Alain Mikli International is going through an interesting phase of transformation under the management of Antonio Bortuzzo, the Italian executive who led a major strategic reorientation at Marcolin and then at Allison. He was appointed chief executive of the French company last autumn.
The challenge is to turn Alain Mikli into a larger company with an industrial dimension, while preserving the French spirit and the elements of design and craftsmanship that are associated with the name of its chief designer.
The goal was roughly the same when Dominique Alba, former president of Logo, was appointed CEO at Mikli in 2009, in connection with the entry of an institutional investor, Neo Capital, which still owns 47 percent of the shares. Mikli himself holds the same number of shares. Alba started the reorganization process by eliminating many jobs and rationalizing the cost structure, but he didn't quite reach the sales and profit objectives that had been set, partly perhaps because of the economic recession. Alba resigned last spring, but he still has a minority stake in the company.
Mikli's consolidated sales amounted to only €52 million in the past financial year, ended in August 2011, the same as before Neo Capital entered the picture.
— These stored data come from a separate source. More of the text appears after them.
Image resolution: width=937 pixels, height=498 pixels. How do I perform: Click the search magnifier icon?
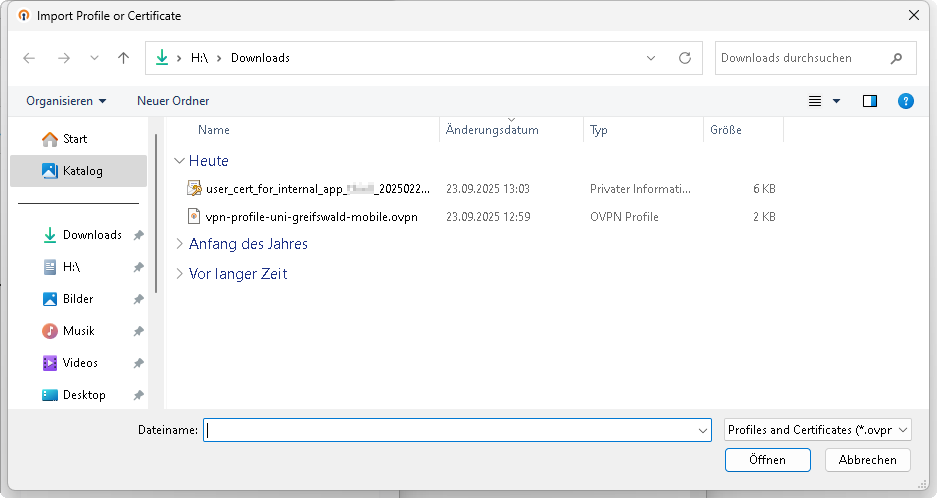(x=896, y=58)
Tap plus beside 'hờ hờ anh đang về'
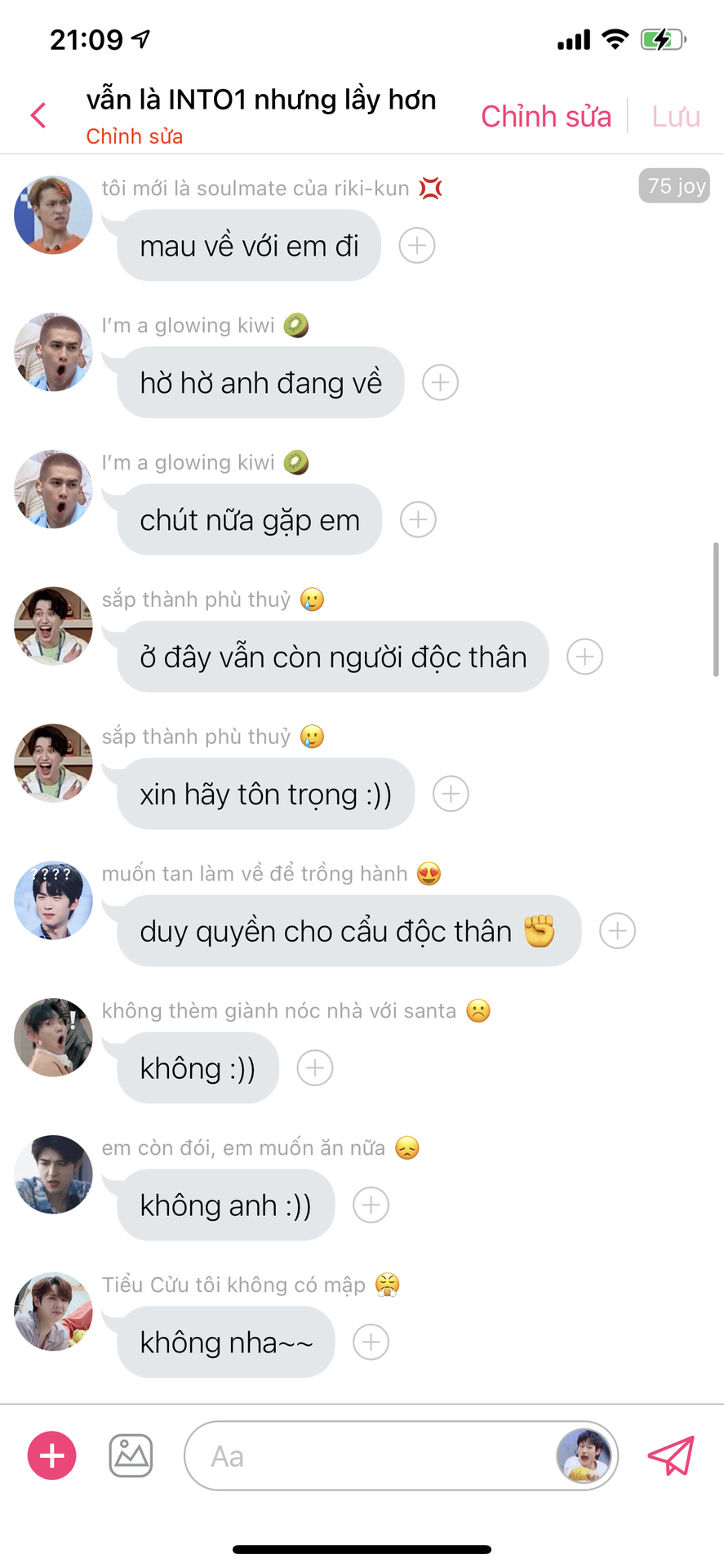 pyautogui.click(x=440, y=382)
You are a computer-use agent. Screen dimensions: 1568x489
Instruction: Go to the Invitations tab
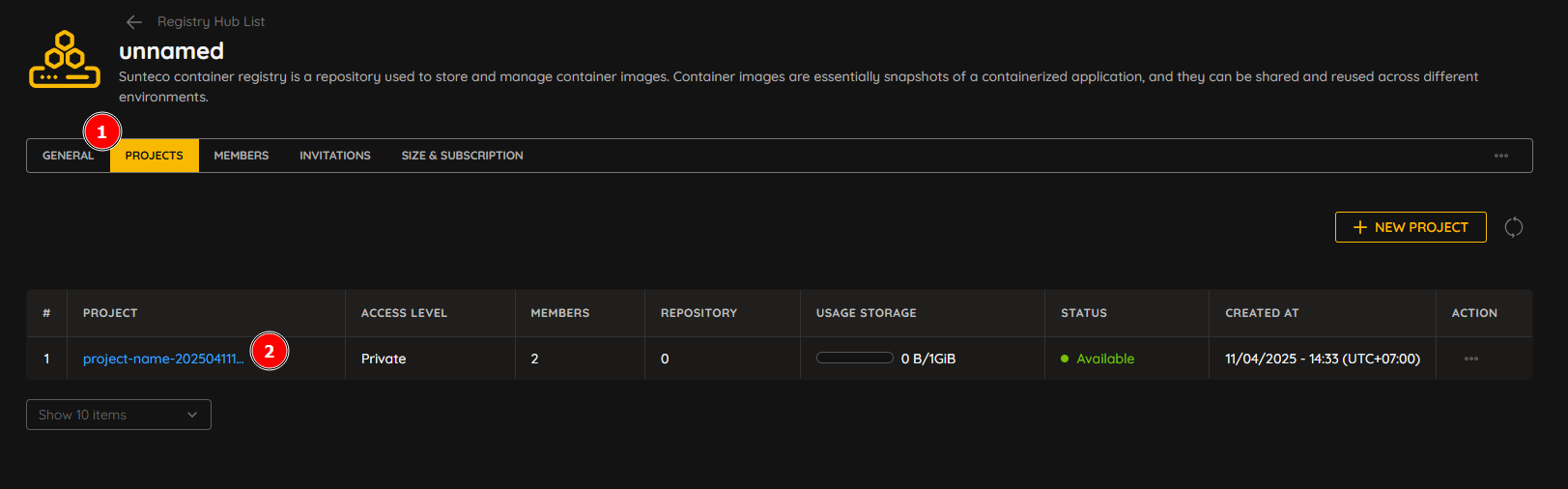click(x=335, y=156)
Sales went up by 16 percent in the first half of the current fiscal year, ended in February, and Bortuzzo has a goal of reaching a turnover of around €60 million in the current calendar year, while generating a reasonable profit before amortization.
In an exclusive interview during the recent Mido fair in Milan, Bortuzzo indicated that he expects to get many important benefits from the reorganization and expansion of Mikli's own retail activities, which are currently delivering an annual turnover of about €18 million.
Alain Mikli stores will operate more as service-oriented optical stores in the future, helping customers find not only the right type of frame for them, but also the right type of lenses. For this purpose, the company has launched its own high-end line of private label lenses in France, reportedly in partnership with Optiswiss. Called Mikli Les Yeux (Mikli the Eyes), the new service is intended to customize the lenses for the wearer's vision and requirements, while optimizing the combination of frames and lenses.
This program, which stands to generate 70 percent of the stores' revenues from lenses, will be gradually deployed all over Europe, and subsequently in the U.S. Working with Tokai, Mikli already developed this type of service for the last three years in Japan, where it is managing several stores and department store concessions.
Mikli's retail sales are growing at an annual rate of around 8 percent on a same-store basis, but according to Bortuzzo, they could achieve a growth rate of 20 percent with this new service, with the establishment of a customer loyalty program and with special agreements with local firms and hotels to generate traffic to the stores.
Mikli has slowed down a plan to offer Vuarnet sunglasses in its own stores, despite its takeover of the license and related assets at the end of 2009, waiting for the development of a more vintage collection that would better target the typical customers of its Alain Mikli stores.
Meanwhile, Mikli has developed a new, more commercial line of aviator-style sunglasses with a distinctive look and special decorative features. Called Mileage, it will become a permanent component of the Mikli eyewear collection, like its Starck Eyes collection.
Bortuzzo is also relaunching the Mikli par Mikli (Mikli by Mikli) collection. He has hired a new product manager, Nathalie Mis, with the purpose of creating a younger diffusion collection. It will be launched at the company's sales convention in June and presented to the market at Silmo.
Mikli currently has a network of 30 stores worldwide, five more than at the time of Neo Capital's takeover, when Alba announced a plan to raise their number to 80. Declining to specify a long-term objective for the future number of Mikli stores, as Alba had done before, Bortuzzo said he wanted to see as many new stores in place as allowed by the company's cash flow. For the moment, the biggest planned investment is a new and better location for its Milan store and a shop in the Reel shopping mall of Shanghai, which is due to open next September.
The company is also discussing joint ventures and retail partnerships in Dubai, Russia, Turkey and Mexico. Like other bigger eyewear companies that were previously covering the Chinese market from Hong Kong, Mikli set up a full-fledged subsidiary office in Shanghai last November to obtain a larger and more direct presence in this promising market. The brand already sells more than 22,000 pairs of glasses through about 120 stores in China, 40 of which have an Alain Mikli corner. Mikli claims to be the No. 1 designer brand in Japan and Hong Kong.
Excluding its own retail stores, Mikli's subsidiaries currently generate annual sales of about €8 million in Asia and €9 million in North America. Bortuzzo recently made a couple of important management changes in the latter area. He appointed a new U.S. sales director, Donna Hoffmann, and a new agent for Canada, Fernand Silva. They had both previously worked for him at Marcolin.
Several managing directors have come and gone at Mikli in the past few years, reportedly because of the very demanding and temperamental nature of the designer. However, Bortuzzo and Mikli told us during the same interview that they were in total agreement. Mikli spoke of a new energy within the company that should speed up the transformation process. While Bortuzzo is mainly an operational manager, Mikli indicated that he was also providing some useful input in the area of design.